Problem details: Starting at the first line of the listing and ending at the line containing "IVA (215, 2070)", convert those lines into a numbered list, omitting any blank lines.

Excerpted data:
>>
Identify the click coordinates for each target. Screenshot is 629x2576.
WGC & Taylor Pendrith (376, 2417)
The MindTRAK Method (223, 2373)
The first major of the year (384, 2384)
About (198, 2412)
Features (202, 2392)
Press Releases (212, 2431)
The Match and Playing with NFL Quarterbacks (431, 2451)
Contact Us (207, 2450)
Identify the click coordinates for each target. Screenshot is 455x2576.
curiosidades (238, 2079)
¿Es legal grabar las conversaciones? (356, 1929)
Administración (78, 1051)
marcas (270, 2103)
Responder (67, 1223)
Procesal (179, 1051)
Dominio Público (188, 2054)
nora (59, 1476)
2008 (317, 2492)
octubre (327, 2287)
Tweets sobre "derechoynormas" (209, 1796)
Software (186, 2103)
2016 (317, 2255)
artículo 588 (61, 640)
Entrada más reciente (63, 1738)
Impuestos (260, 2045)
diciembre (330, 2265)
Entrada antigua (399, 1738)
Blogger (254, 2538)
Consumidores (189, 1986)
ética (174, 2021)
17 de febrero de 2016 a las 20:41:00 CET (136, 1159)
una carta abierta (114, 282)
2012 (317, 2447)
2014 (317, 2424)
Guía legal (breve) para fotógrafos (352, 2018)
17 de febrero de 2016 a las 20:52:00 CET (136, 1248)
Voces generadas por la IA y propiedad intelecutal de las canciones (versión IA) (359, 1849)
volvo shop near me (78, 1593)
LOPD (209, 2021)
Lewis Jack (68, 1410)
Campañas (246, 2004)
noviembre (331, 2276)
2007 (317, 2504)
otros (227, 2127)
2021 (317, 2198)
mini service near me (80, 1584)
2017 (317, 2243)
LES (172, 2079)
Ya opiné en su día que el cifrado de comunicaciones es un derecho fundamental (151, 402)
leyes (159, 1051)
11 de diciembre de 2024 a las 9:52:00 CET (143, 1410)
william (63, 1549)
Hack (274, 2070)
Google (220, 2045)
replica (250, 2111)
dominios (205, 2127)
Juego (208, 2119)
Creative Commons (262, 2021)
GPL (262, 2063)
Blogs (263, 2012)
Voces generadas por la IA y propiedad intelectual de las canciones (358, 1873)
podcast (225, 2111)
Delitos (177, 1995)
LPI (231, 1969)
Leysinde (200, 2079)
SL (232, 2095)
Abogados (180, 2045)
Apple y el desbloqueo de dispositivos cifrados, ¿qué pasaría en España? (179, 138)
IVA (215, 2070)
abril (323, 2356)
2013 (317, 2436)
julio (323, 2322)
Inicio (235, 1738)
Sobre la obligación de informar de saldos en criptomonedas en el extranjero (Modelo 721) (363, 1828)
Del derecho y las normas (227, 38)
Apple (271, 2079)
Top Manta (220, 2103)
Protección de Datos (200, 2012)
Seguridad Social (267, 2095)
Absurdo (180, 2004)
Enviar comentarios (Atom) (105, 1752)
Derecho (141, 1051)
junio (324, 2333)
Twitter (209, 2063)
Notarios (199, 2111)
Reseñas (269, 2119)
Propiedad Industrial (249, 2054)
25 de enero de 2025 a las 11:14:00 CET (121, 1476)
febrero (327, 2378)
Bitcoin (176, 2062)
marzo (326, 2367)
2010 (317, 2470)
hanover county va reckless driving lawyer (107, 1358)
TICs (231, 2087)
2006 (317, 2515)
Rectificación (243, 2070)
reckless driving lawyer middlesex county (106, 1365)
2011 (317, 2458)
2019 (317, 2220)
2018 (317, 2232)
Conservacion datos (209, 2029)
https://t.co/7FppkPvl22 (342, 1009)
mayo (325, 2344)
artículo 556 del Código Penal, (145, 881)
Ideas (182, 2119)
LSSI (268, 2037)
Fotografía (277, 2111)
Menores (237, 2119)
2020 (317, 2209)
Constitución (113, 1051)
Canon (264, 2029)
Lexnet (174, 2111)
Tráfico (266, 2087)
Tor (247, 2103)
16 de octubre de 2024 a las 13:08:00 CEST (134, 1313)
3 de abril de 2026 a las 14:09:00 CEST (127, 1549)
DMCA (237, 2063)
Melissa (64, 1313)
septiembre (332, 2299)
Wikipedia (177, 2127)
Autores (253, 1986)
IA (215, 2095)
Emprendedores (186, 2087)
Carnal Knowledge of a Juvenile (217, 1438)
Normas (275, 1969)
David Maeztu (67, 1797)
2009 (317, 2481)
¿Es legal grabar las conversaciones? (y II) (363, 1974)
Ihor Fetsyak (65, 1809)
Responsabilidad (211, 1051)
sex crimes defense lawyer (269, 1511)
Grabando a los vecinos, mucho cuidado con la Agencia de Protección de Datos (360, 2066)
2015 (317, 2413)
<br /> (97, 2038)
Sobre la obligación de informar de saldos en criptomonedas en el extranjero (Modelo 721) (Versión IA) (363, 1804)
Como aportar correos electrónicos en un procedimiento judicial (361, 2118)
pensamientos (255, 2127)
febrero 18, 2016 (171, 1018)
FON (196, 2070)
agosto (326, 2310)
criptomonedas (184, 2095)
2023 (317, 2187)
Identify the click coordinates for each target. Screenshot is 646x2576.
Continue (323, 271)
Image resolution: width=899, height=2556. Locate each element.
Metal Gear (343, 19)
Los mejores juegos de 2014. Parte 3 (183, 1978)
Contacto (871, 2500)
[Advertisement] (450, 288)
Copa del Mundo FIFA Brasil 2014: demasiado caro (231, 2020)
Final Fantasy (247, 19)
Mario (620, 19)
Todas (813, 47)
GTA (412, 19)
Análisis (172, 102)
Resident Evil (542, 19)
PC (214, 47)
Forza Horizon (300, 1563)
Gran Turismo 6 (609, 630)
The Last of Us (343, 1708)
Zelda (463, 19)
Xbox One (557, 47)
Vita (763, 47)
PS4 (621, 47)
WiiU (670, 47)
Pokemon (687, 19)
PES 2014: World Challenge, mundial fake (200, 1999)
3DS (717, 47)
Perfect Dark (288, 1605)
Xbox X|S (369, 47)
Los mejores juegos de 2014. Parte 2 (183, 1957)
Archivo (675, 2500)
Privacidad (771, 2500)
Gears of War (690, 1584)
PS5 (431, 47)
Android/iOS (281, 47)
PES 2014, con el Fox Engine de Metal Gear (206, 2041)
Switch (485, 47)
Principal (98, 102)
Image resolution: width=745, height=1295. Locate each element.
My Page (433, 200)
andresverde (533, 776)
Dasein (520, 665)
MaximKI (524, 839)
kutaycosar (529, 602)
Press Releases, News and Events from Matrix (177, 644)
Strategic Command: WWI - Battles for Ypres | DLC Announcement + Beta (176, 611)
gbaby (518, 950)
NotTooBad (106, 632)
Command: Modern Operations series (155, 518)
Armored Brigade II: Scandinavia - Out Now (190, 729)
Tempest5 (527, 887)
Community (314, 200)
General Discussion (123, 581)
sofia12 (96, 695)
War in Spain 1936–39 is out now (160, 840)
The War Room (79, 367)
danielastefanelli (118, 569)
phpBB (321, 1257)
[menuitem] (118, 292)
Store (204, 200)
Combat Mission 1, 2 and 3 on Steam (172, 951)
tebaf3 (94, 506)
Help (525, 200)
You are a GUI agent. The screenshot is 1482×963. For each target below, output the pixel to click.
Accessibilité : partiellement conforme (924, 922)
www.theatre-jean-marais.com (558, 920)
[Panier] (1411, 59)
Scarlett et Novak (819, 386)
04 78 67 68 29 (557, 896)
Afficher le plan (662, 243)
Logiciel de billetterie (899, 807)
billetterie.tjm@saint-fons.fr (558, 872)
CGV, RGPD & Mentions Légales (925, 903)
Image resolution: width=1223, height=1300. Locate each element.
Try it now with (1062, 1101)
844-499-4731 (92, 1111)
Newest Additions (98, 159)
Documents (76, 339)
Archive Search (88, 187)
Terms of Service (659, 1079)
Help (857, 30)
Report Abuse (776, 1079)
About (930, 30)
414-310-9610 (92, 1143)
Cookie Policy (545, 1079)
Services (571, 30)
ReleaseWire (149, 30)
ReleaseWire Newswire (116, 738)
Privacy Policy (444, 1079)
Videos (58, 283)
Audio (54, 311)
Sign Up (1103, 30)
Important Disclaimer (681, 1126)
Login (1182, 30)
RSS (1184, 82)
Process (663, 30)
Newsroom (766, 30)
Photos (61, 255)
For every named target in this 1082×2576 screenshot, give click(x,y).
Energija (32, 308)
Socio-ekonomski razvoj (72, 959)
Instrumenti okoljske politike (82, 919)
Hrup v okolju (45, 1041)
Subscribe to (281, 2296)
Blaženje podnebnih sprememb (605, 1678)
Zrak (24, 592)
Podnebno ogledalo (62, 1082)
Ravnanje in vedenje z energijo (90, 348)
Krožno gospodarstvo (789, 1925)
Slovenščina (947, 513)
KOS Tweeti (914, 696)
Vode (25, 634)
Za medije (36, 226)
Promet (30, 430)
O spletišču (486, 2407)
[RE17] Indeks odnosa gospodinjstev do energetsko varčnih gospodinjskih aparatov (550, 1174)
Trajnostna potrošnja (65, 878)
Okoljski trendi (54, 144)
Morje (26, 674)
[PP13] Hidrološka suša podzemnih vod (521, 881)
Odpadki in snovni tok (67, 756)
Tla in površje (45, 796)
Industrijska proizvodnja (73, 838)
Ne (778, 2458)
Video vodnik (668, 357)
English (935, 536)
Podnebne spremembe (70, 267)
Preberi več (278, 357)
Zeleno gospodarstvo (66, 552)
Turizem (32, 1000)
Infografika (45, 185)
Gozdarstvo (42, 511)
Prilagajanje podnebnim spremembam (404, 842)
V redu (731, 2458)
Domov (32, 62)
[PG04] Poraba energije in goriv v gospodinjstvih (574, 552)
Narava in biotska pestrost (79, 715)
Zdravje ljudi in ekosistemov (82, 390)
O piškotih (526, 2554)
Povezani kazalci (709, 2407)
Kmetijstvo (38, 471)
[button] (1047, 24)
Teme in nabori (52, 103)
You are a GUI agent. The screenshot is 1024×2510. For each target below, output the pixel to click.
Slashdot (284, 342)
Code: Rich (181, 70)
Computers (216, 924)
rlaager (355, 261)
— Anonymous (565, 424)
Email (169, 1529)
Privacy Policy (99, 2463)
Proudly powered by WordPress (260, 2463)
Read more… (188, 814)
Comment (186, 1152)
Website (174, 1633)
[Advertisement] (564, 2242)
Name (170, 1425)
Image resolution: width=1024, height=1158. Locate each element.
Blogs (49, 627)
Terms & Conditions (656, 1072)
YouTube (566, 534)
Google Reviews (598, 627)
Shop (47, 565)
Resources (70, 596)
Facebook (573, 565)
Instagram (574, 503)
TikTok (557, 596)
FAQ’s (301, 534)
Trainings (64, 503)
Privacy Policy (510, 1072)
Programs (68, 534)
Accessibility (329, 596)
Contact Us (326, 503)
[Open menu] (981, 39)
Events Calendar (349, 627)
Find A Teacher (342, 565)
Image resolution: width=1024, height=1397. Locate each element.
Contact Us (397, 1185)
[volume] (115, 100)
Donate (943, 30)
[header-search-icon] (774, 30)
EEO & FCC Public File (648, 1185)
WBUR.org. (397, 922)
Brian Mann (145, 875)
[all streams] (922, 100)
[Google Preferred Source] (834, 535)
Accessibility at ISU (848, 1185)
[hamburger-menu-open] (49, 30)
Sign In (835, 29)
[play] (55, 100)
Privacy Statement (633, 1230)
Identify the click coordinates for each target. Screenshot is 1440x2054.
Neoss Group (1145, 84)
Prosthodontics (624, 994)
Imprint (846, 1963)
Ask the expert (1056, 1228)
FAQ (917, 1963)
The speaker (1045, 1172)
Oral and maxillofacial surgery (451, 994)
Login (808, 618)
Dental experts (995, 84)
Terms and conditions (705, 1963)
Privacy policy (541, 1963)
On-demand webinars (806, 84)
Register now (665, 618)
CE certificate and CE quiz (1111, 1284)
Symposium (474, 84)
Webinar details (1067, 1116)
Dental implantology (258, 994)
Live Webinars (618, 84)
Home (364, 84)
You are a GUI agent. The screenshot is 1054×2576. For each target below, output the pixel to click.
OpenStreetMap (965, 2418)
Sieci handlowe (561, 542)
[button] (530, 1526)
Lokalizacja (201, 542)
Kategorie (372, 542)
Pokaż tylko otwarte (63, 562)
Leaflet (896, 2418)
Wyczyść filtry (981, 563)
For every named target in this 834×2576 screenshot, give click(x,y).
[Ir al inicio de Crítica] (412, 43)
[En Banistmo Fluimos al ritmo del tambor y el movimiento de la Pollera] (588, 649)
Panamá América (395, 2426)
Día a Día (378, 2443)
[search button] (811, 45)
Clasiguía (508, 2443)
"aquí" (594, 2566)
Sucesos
<<
Answer to this task:
1. Identify the click coordinates for each target. Screenshot is 629x2576.
2. WGC & Taylor Pendrith (376, 2417)
3. The MindTRAK Method (223, 2373)
4. The first major of the year (384, 2384)
5. About (198, 2412)
6. Features (202, 2392)
7. Press Releases (212, 2431)
8. The Match and Playing with NFL Quarterbacks (431, 2451)
9. Contact Us (207, 2450)
10. Identify the click coordinates for each target. Screenshot is 455x2576.
11. curiosidades (238, 2079)
12. ¿Es legal grabar las conversaciones? (356, 1929)
13. Administración (78, 1051)
14. marcas (270, 2103)
15. Responder (67, 1223)
16. Procesal (179, 1051)
17. Dominio Público (188, 2054)
18. nora (59, 1476)
19. 2008 (317, 2492)
20. octubre (327, 2287)
21. Tweets sobre "derechoynormas" (209, 1796)
22. Software (186, 2103)
23. 2016 (317, 2255)
24. artículo 588 (61, 640)
25. Entrada más reciente (63, 1738)
26. Impuestos (260, 2045)
27. diciembre (330, 2265)
28. Entrada antigua (399, 1738)
29. Blogger (254, 2538)
30. Consumidores (189, 1986)
31. ética (174, 2021)
32. 17 de febrero de 2016 a las 20:41:00 CET (136, 1159)
33. una carta abierta (114, 282)
34. 2012 (317, 2447)
35. 2014 (317, 2424)
36. Guía legal (breve) para fotógrafos (352, 2018)
37. 17 de febrero de 2016 a las 20:52:00 CET (136, 1248)
38. Voces generadas por la IA y propiedad intelecutal de las canciones (versión IA) (359, 1849)
39. volvo shop near me (78, 1593)
40. LOPD (209, 2021)
41. Lewis Jack (68, 1410)
42. Campañas (246, 2004)
43. noviembre (331, 2276)
44. 2007 (317, 2504)
45. otros (227, 2127)
46. 2021 (317, 2198)
47. mini service near me (80, 1584)
48. 2017 (317, 2243)
49. LES (172, 2079)
50. Ya opiné en su día que el cifrado de comunicaciones es un derecho fundamental (151, 402)
51. leyes (159, 1051)
52. 11 de diciembre de 2024 a las 9:52:00 CET (143, 1410)
53. william (63, 1549)
54. Hack (274, 2070)
55. Google (220, 2045)
56. replica (250, 2111)
57. dominios (205, 2127)
58. Juego (208, 2119)
59. Creative Commons (262, 2021)
60. GPL (262, 2063)
61. Blogs (263, 2012)
62. Voces generadas por la IA y propiedad intelectual de las canciones (358, 1873)
63. podcast (225, 2111)
64. Delitos (177, 1995)
65. LPI (231, 1969)
66. Leysinde (200, 2079)
67. SL (232, 2095)
68. Abogados (180, 2045)
69. Apple y el desbloqueo de dispositivos cifrados, ¿qué pasaría en España? (179, 138)
70. IVA (215, 2070)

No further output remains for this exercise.